- Title: Shihab al-Din Ahmad b. Muhammad b. 'Umar al-Khafaji

Personal life
- Born: 977 A.H. = 1569 A.D.
- Died: 1069 A.H. = 1659 A.D.
- Region: Shanawan
- Main interest(s): Aqidah, Kalam (Islamic theology), Tawhid, Fiqh (Islamic jurisprudence), Usul al-Fiqh, Usul al-Din, Hadith studies, Tafsir, Logic, Philosophy, Arabic prosody, Arabic grammar, Arabic literature, Rhetoric, Poetry, Mathematics, Medicine
- Notable work(s): Commentary on Tafsir al-Baydawi, Nasim al-Riyad fi Sharh Shifa' al-Qadi 'Iyad

Religious life
- Religion: Islam
- Denomination: Sunni
- Jurisprudence: Hanafi, also studied Shafi'i jurisprudence
- Creed: Maturidi

Muslim leader
- Influenced by Abu Hanifa Shams al-Din al-Ramli Al-Qadi 'Iyad Al-Baydawi Taqi al-Din al-Subki;
- Influenced 'Abd al-Qadir ibn 'Umar al-Baghdadi Muhammad Amin al-Muhibbi;

= Shihab al-Din al-Khafaji =

Egyptian poet (1569–1659)

Recorded information:
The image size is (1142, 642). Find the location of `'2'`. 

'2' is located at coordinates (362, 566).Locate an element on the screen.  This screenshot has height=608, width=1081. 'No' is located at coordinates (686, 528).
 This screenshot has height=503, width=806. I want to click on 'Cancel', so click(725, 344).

About this task: Reproduce the biographical profile of Shihab al-Din al-Khafaji above word for word, in full.

Expected answer:
- Title: Shihab al-Din Ahmad b. Muhammad b. 'Umar al-Khafaji

Personal life
- Born: 977 A.H. = 1569 A.D.
- Died: 1069 A.H. = 1659 A.D.
- Region: Shanawan
- Main interest(s): Aqidah, Kalam (Islamic theology), Tawhid, Fiqh (Islamic jurisprudence), Usul al-Fiqh, Usul al-Din, Hadith studies, Tafsir, Logic, Philosophy, Arabic prosody, Arabic grammar, Arabic literature, Rhetoric, Poetry, Mathematics, Medicine
- Notable work(s): Commentary on Tafsir al-Baydawi, Nasim al-Riyad fi Sharh Shifa' al-Qadi 'Iyad

Religious life
- Religion: Islam
- Denomination: Sunni
- Jurisprudence: Hanafi, also studied Shafi'i jurisprudence
- Creed: Maturidi

Muslim leader
- Influenced by Abu Hanifa Shams al-Din al-Ramli Al-Qadi 'Iyad Al-Baydawi Taqi al-Din al-Subki;
- Influenced 'Abd al-Qadir ibn 'Umar al-Baghdadi Muhammad Amin al-Muhibbi;

= Shihab al-Din al-Khafaji =

Egyptian poet (1569–1659)